Section 171 of the Maritime Code states that shipowners can limit their liability according to the rules in Ch 9. Limitation of liability can take place in two ways: shipowners can declare limitation without establishing a fund: see the Maritime Code § 180 and § 171; or shipowners can request the constitution of a limitation fund: see § 177, as here.
More detailed rules on limitation funds are provided in Ch 12 of the Maritime Code. Where a fund manager has been appointed, as here, the fund manager prepares a recommendation to the parties about the issues to be dealt with in respect of the right to limit liability, the size of the liability amount, and the claims that have been notified. The limitation fund is distributed proportionately: Maritime Code §§ 176, 195, 244. According to § 176, it is distributed 'in proportion to amounts reimbursed'. When the limitation fund is insufficient to cover all claims, the dividend shall be calculated only in relation to the liability amount: see HR-2018-1260-A [63] (CMI946).
The limitation fund was constituted in NOK and is distributed in NOK. The distribution must take place according to 'established claims': see Norwegian Maritime Code § 176 and art 12.1 of the Convention, which requires that the claims are converted into NOK. The Code does not regulate the conversion time. The Convention does not regulate this either, so it is up to national law to resolve the issue: see also art 14 of the Convention.
In NOU 1980:55 p 23, it is stated that '[s]ome principles of bankruptcy law must also be able to be applied by analogy'. In the Court's view, the preparatory work does not indicate that the bankruptcy court's rules are to be applied where the Maritime Code does not provide a regulation, but that this must be assessed on a case by case basis. There are significant differences between bankruptcy proceedings and the distribution of a limitation fund which, in the Court's view, strongly militate against giving the bankruptcy court's rule on conversion time an analogous application for limitation funds.
There are several other weighty factors which justify that the exchange rate of NOK at the time when the individual claim in foreign currency was paid must be used as a basis. The Court takes its point of departure from s 7 of the Promissory Notes Act:
If the promissory note is denominated in a currency that does not apply where the promissory note is paid, it can be paid with such money as is valid in the place according to the value on the day of payment, unless otherwise agreed.
The principle expressed in s 7 of the Promissory Notes Act must be given considerable weight. Compensation law considerations also support that the time of payment should be used as a basis. The injured party must have its financial loss covered: see also s 4-1 of the Damages Compensation Act. The time the individual claim in foreign currency was paid is the time the loss has been suffered.

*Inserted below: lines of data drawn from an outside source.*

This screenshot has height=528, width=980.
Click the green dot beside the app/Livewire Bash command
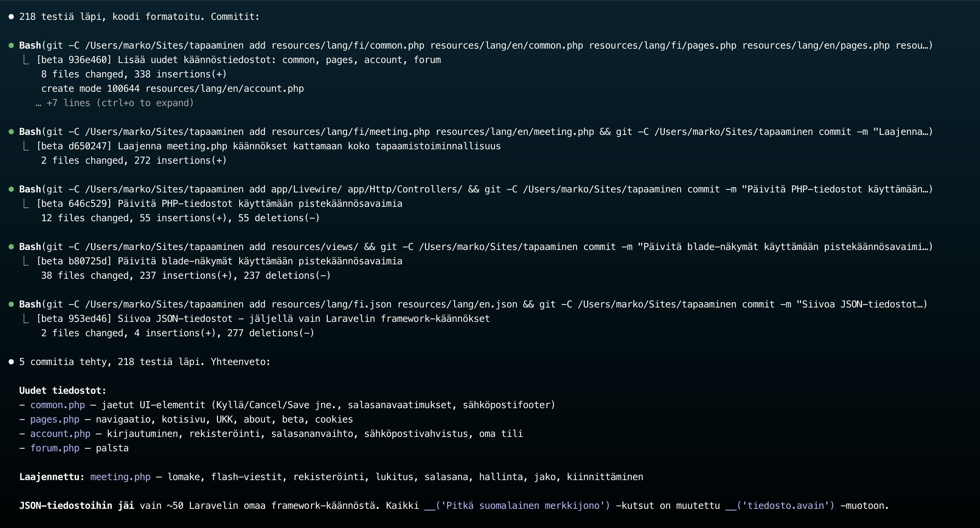click(x=11, y=190)
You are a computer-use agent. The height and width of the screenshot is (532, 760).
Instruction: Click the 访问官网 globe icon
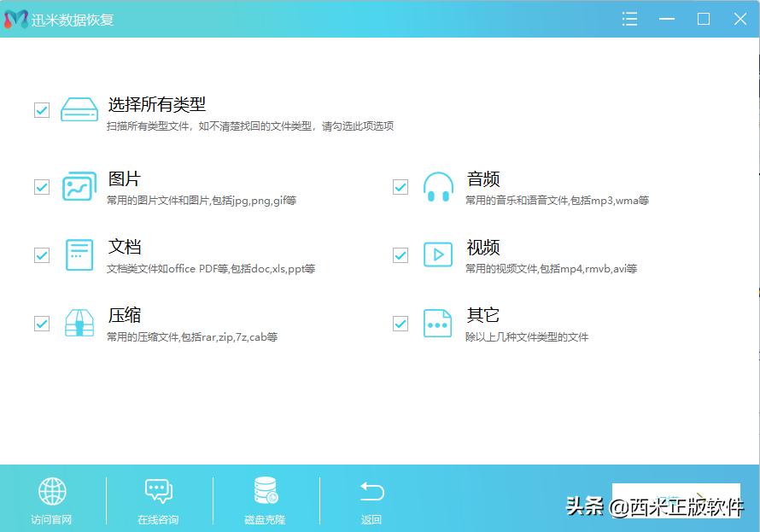53,491
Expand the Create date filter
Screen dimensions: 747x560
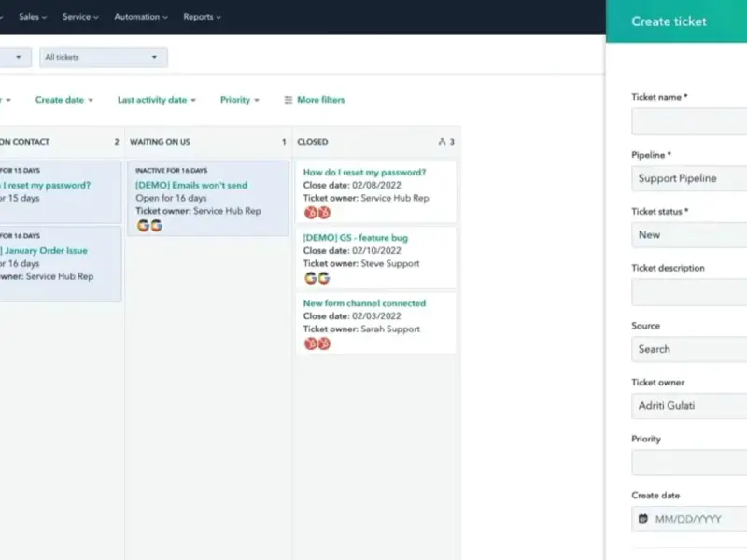[x=63, y=100]
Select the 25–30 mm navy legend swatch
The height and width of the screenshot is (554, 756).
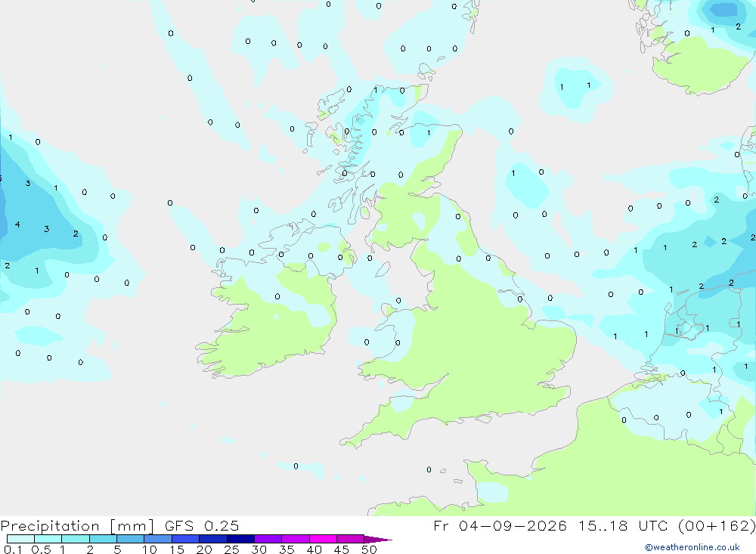(240, 539)
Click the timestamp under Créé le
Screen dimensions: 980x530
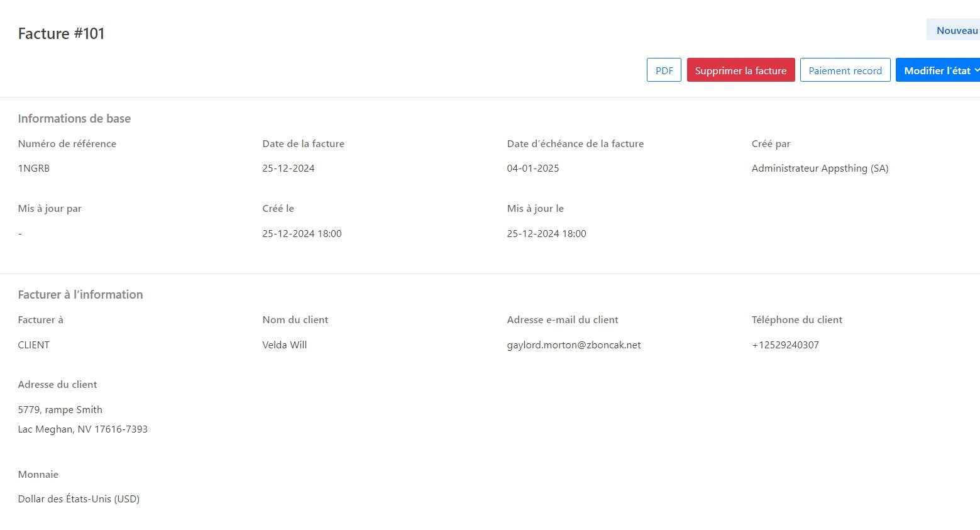[x=302, y=234]
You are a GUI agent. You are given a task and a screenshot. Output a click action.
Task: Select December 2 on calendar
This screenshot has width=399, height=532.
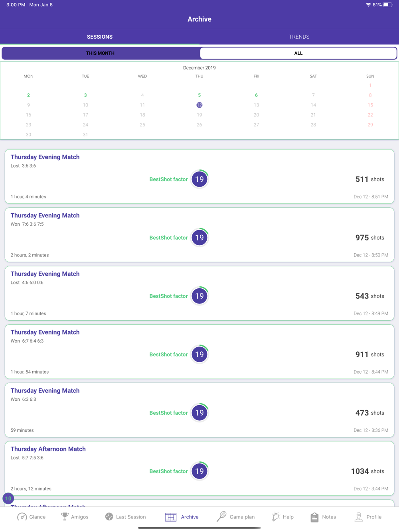click(x=28, y=95)
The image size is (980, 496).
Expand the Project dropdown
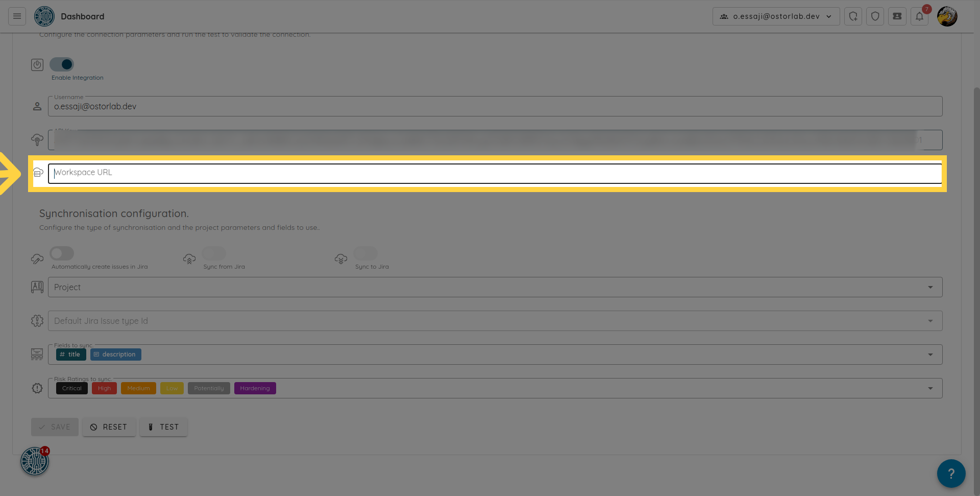click(930, 287)
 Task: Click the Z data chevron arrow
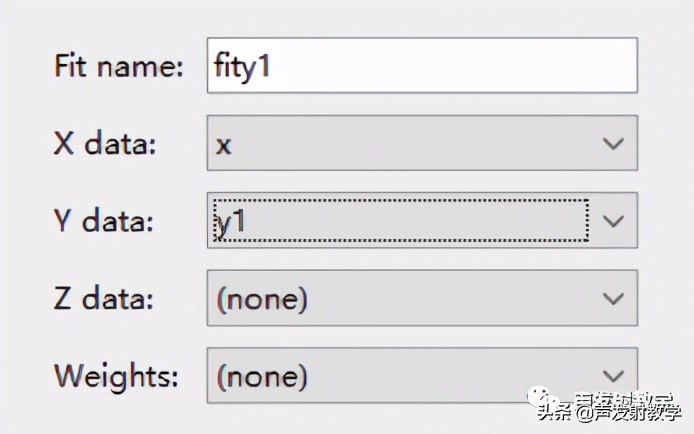(x=613, y=298)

The time of payment provides a neutral and fair solution for disbursements made before and after the constitution of the limitation fund. Nothing has emerged to suggest that the time of fund constitution is preferable based on more technical legal assessments. A solution based on the time of payment is also applicable in the case of limitation without a fund: see § 180 of the Maritime Code, since there is then no time of fund constitution.
In summary, after an overall assessment, the Court's view is that the NOK exchange rate at the time of payment should be used as a basis. There is no basis for an analogy from the bankruptcy court for the question of which point in time should be used as the basis for conversion. The principle expressed in s 7 of the Promissory Notes Act provides considerable support for this understanding. It is also a practical rule, and real considerations clearly support that the time of payment should be decisive.
[For the unsuccessful appeal to the Supreme Court, see The State/Ministry of Industry and Fisheries v Assuranceforeningen Gard HR-2023-1157-A (CMI2256).]